:: Records for the task
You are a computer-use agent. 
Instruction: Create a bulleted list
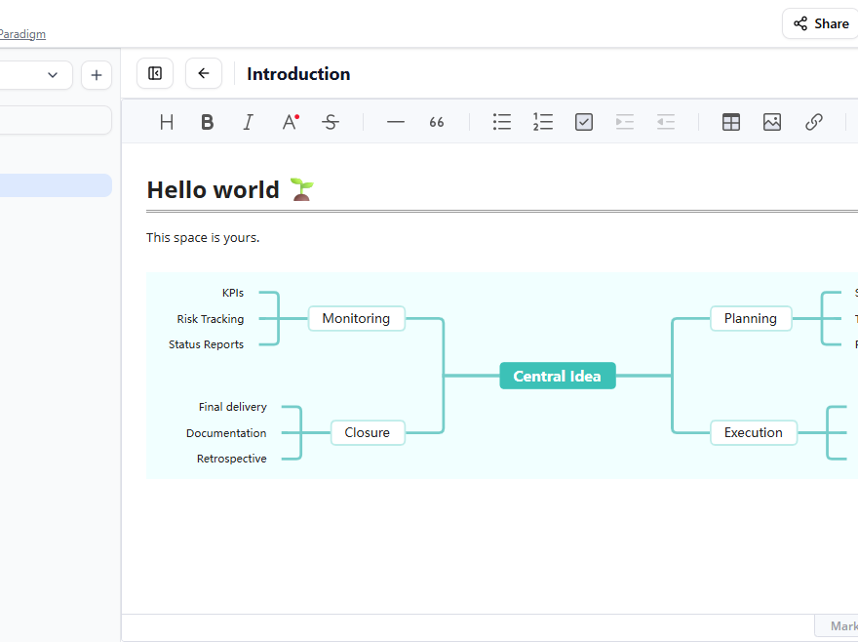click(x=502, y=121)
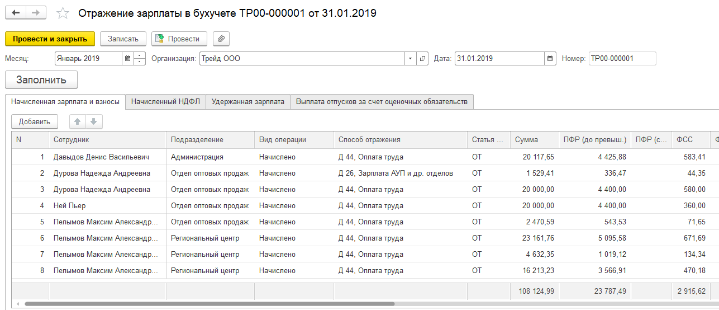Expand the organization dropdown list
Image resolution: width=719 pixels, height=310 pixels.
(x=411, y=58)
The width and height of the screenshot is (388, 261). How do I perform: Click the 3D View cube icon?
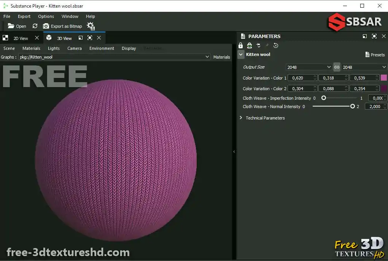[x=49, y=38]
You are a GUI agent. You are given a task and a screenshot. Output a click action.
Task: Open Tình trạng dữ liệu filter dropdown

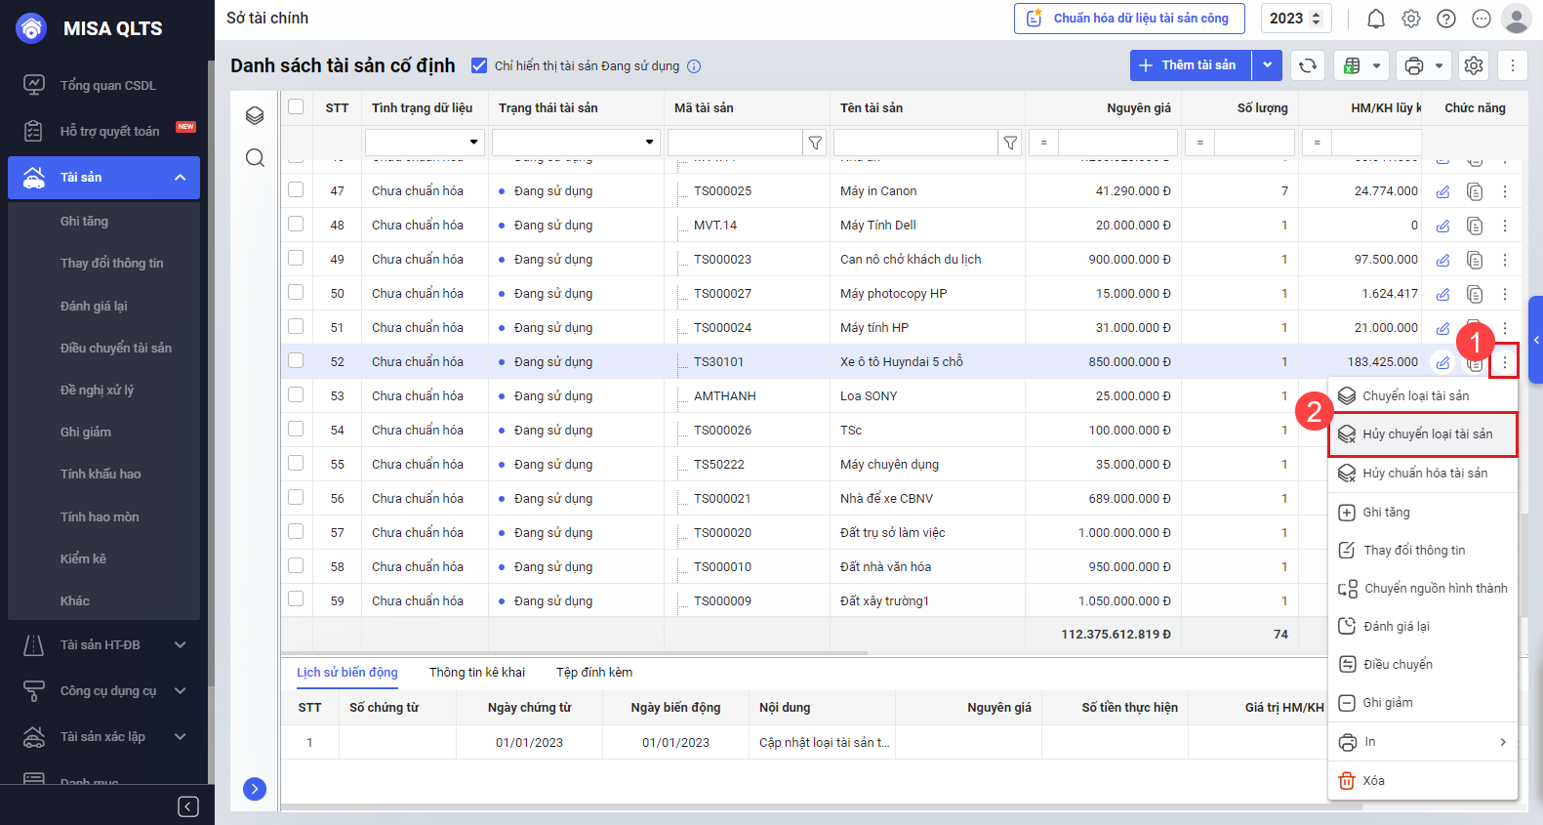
::::
#### Work to be completed
Give again exactly the lines from the one holding "The width and" to the final line of the records, both ends included; any pictures stay out.

#### Exercise result
The width and height of the screenshot is (388, 261). How do I perform: Click the 3D View cube icon?
[x=49, y=38]
You are a GUI agent. You are given a task and a screenshot. Output a click action.
Task: Open Tình trạng dữ liệu filter dropdown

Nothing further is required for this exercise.